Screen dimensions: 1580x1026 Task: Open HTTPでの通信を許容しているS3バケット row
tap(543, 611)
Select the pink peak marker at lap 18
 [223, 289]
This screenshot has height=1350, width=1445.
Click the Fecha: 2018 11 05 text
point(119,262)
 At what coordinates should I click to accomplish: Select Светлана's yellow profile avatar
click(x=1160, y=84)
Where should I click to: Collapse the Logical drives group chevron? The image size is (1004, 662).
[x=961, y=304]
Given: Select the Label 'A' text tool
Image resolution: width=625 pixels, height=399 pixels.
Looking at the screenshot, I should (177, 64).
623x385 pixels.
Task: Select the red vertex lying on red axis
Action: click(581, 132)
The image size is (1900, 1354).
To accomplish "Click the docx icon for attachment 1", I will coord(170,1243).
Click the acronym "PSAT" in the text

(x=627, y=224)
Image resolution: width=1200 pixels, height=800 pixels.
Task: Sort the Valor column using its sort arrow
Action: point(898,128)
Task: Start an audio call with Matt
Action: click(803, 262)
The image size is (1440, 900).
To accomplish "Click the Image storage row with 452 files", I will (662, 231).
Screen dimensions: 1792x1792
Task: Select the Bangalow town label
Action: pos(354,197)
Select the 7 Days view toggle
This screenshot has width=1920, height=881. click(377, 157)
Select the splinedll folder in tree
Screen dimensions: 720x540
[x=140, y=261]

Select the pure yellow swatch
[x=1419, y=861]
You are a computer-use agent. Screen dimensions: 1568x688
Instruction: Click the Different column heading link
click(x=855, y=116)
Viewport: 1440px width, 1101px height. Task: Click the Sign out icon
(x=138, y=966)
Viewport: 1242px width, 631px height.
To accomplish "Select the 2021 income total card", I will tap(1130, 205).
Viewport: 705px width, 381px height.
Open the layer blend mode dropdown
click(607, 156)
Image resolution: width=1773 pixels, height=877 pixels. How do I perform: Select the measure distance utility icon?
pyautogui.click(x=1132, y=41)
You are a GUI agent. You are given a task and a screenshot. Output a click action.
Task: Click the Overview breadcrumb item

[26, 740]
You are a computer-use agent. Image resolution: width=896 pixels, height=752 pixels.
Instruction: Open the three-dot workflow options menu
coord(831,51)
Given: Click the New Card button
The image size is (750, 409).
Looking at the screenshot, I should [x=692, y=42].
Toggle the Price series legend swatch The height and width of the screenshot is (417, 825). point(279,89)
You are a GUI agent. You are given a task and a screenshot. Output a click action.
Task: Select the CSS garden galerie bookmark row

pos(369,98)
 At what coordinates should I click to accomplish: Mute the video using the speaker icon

Your goal
Every entry must come back exactly as written above.

Output below
Screen dimensions: 1580x1026 Task: Open HTTPでの通信を許容しているS3バケット row
tap(543, 611)
Select the pink peak marker at lap 18
 [223, 289]
This screenshot has height=1350, width=1445.
Click the Fecha: 2018 11 05 text
point(119,262)
 At what coordinates should I click to accomplish: Select Светлана's yellow profile avatar
click(x=1160, y=84)
Where should I click to: Collapse the Logical drives group chevron? The image size is (1004, 662).
[x=961, y=304]
Given: Select the Label 'A' text tool
Image resolution: width=625 pixels, height=399 pixels.
Looking at the screenshot, I should (177, 64).
623x385 pixels.
Task: Select the red vertex lying on red axis
Action: click(581, 132)
The image size is (1900, 1354).
To accomplish "Click the docx icon for attachment 1", I will coord(170,1243).
Click the acronym "PSAT" in the text

(x=627, y=224)
Image resolution: width=1200 pixels, height=800 pixels.
Task: Sort the Valor column using its sort arrow
Action: point(898,128)
Task: Start an audio call with Matt
Action: click(803, 262)
The image size is (1440, 900).
To accomplish "Click the Image storage row with 452 files", I will (662, 231).
Screen dimensions: 1792x1792
Task: Select the Bangalow town label
Action: pos(354,197)
Select the 7 Days view toggle
This screenshot has width=1920, height=881. click(377, 157)
Select the splinedll folder in tree
Screen dimensions: 720x540
[x=140, y=261]

Select the pure yellow swatch
[x=1419, y=861]
You are a computer-use agent. Screen dimensions: 1568x688
Instruction: Click the Different column heading link
click(x=855, y=116)
Viewport: 1440px width, 1101px height. Task: Click the Sign out icon
(x=138, y=966)
Viewport: 1242px width, 631px height.
To accomplish "Select the 2021 income total card", I will tap(1130, 205).
Viewport: 705px width, 381px height.
Open the layer blend mode dropdown
click(607, 156)
Image resolution: width=1773 pixels, height=877 pixels. How do I perform: Select the measure distance utility icon?
pyautogui.click(x=1132, y=41)
You are a GUI agent. You are given a task and a screenshot. Output a click action.
Task: Click the Overview breadcrumb item

[26, 740]
You are a computer-use agent. Image resolution: width=896 pixels, height=752 pixels.
Instruction: Open the three-dot workflow options menu
coord(831,51)
Given: Click the New Card button
The image size is (750, 409).
Looking at the screenshot, I should [x=692, y=42].
Toggle the Price series legend swatch The height and width of the screenshot is (417, 825). point(279,89)
You are a GUI agent. You are given a task and a screenshot. Output a click action.
Task: Select the CSS garden galerie bookmark row

pos(369,98)
 At what coordinates should I click to accomplish: Mute the video using the speaker icon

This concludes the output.